Saved entries
####################

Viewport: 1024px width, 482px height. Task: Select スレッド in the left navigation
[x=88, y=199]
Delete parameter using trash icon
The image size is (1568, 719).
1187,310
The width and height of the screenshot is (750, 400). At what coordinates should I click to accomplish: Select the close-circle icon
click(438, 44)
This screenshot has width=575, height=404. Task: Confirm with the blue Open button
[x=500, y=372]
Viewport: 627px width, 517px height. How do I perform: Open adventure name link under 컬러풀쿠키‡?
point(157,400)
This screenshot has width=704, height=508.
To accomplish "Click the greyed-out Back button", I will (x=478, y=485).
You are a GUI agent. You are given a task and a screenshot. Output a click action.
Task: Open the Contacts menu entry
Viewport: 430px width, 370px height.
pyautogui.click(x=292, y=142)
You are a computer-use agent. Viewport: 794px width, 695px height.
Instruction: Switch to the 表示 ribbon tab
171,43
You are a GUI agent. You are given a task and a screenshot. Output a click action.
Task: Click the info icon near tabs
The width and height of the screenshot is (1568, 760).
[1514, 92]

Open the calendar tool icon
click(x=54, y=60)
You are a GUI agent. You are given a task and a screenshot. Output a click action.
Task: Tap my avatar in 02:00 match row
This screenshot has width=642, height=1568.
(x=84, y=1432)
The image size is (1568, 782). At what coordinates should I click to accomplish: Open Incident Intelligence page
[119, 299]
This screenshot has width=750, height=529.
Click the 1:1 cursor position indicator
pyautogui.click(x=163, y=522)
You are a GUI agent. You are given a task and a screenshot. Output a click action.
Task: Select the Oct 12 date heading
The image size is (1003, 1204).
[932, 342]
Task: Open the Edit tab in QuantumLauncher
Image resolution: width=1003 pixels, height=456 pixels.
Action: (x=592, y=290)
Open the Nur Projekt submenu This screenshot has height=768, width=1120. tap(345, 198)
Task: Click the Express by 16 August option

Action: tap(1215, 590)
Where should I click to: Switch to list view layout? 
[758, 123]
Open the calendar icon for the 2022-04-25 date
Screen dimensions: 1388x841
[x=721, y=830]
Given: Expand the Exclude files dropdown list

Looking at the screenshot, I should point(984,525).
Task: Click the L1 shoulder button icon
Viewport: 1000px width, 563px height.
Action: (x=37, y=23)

####################

Print only the lines running from the one with "This screenshot has width=642, height=1568." to the final line of the data above, each exactly as it appears.

This screenshot has width=642, height=1568.
(x=84, y=1432)
The image size is (1568, 782). At what coordinates should I click to accomplish: Open Incident Intelligence page
[119, 299]
This screenshot has width=750, height=529.
Click the 1:1 cursor position indicator
pyautogui.click(x=163, y=522)
You are a GUI agent. You are given a task and a screenshot. Output a click action.
Task: Select the Oct 12 date heading
The image size is (1003, 1204).
[932, 342]
Task: Open the Edit tab in QuantumLauncher
Image resolution: width=1003 pixels, height=456 pixels.
Action: (x=592, y=290)
Open the Nur Projekt submenu This screenshot has height=768, width=1120. tap(345, 198)
Task: Click the Express by 16 August option

Action: tap(1215, 590)
Where should I click to: Switch to list view layout? 
[758, 123]
Open the calendar icon for the 2022-04-25 date
Screen dimensions: 1388x841
[x=721, y=830]
Given: Expand the Exclude files dropdown list

Looking at the screenshot, I should point(984,525).
Task: Click the L1 shoulder button icon
Viewport: 1000px width, 563px height.
Action: (x=37, y=23)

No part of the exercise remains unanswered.